The aluminum tolerance and detoxification mechanisms in plants; recent advances and prospects
Published in Critical Reviews in Environmental Science and Technology, 2022
Lei Yan, Muhammad Riaz, Jiayou Liu, Min Yu, Jiang Cuncang
In terms of other hormones, Hou et al. (2010) observed that abscisic acid, an endogenous hormone, provided Al tolerance in soybean and improved growth. Aluminum stress can enhance the activity of H+-ATPase by increasing the contents of endogenous abscisic acid in barley (Kasai et al., 1993). The increase of the abscisic acid level in the plant can activate ATP and PPi dependent proton pump on the vacuole membrane and improve the mechanism of Al tolerance (Matsumoto et al., 1996).
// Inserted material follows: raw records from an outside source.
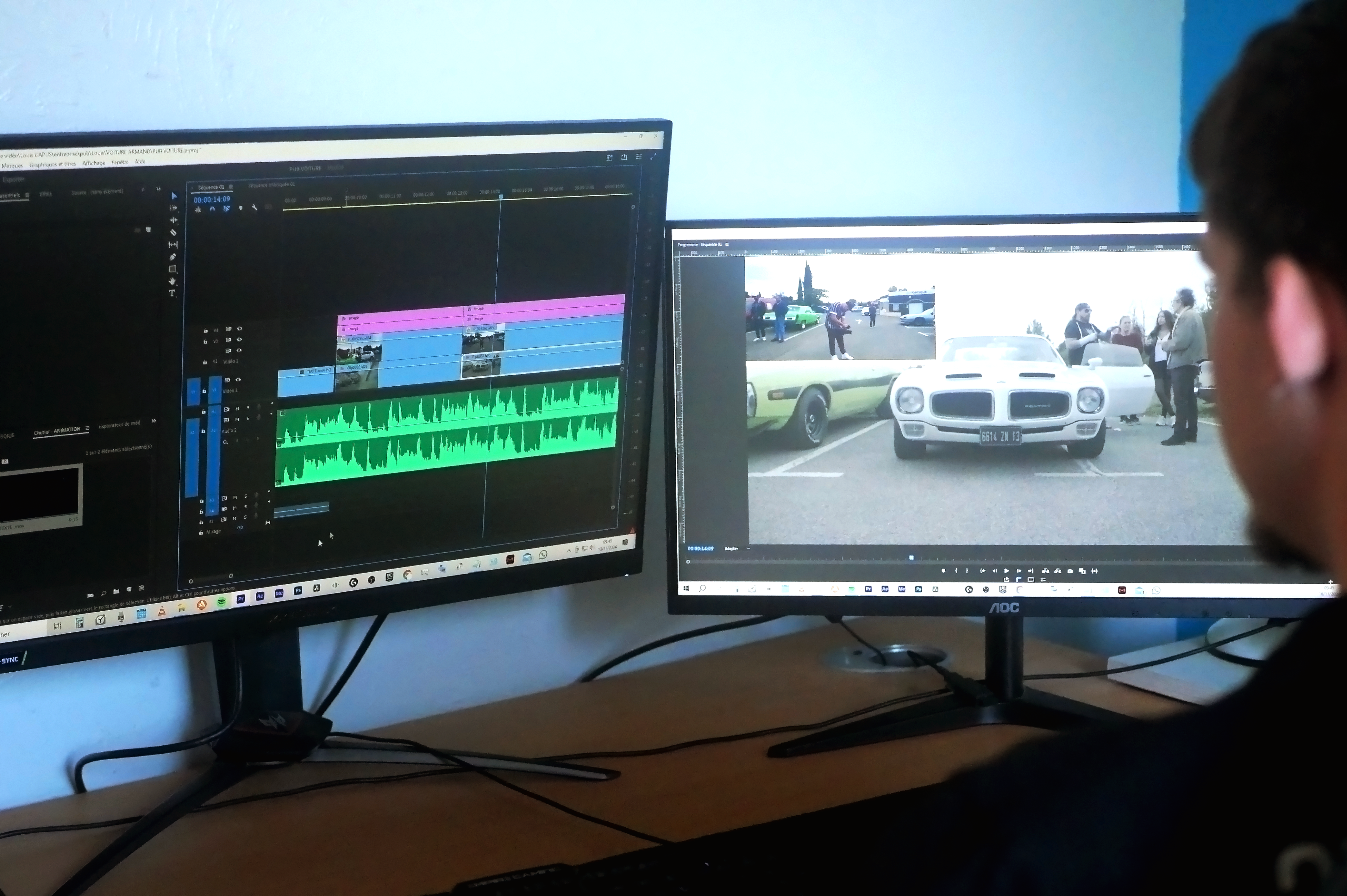Viewport: 1347px width, 896px height.
Task: Toggle V4 track output eye icon
Action: coord(240,329)
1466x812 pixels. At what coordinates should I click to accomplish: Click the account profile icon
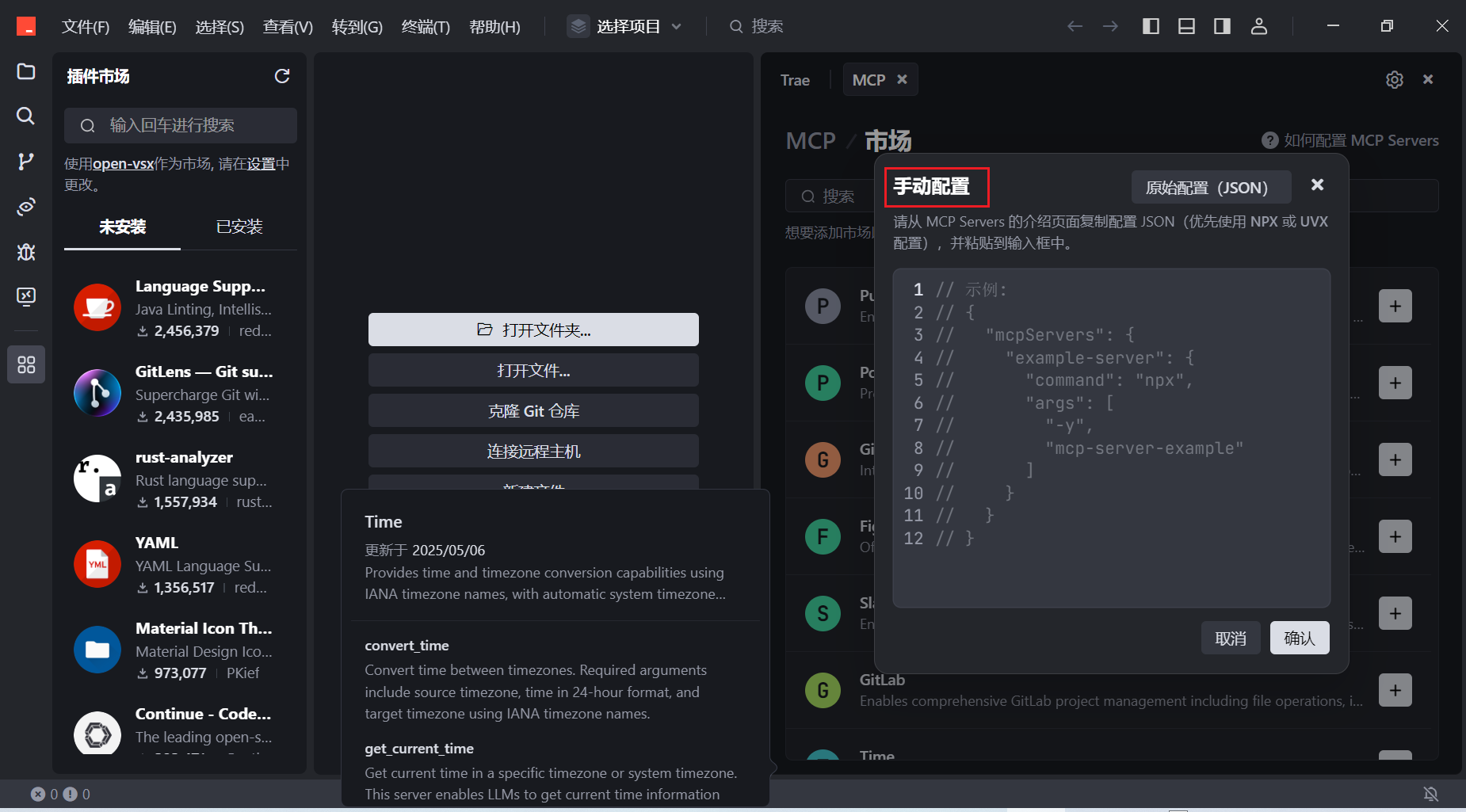[1259, 26]
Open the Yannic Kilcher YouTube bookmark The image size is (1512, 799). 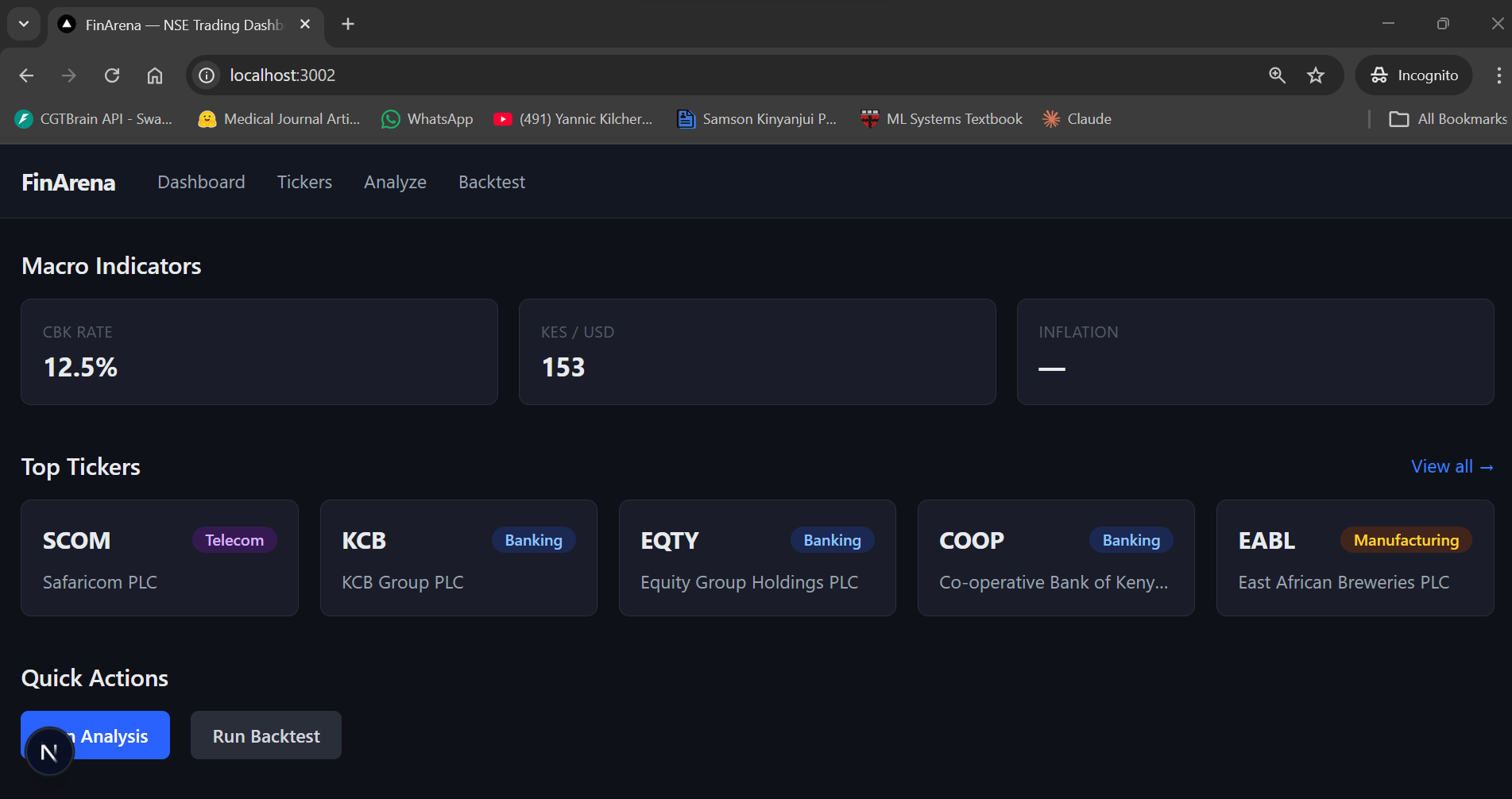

Moreover, Al-induces a large number of cytokinins in plants, which can directly or indirectly affect the balance of other hormones. Exposure to Al stresses, can enhance ethylene production in plants because of the high-level expression of ethylene-related biosynthetic genes or ethylene-responsive genes (Thao et al., 2015). Ethylene can inhibit the degradation of DELLA protein and improve the ability of plants to resist Al toxicity. However, exogenous ethephon (Ethylene donor) and ACC (1-aminocyclopane-1-carboxylic acid) significantly inhibit the root elongation of Phaseolus radiates (Yang, 2009). Moreover, ethylene insensitive mutation improved the tolerance of Arabidopsis plants to Al stress, but it had no strong correlation with malate secretion in A. thaliana (Chen et al., 2013). The specific effects of ethylene on Al tolerance of plants remain to be verified.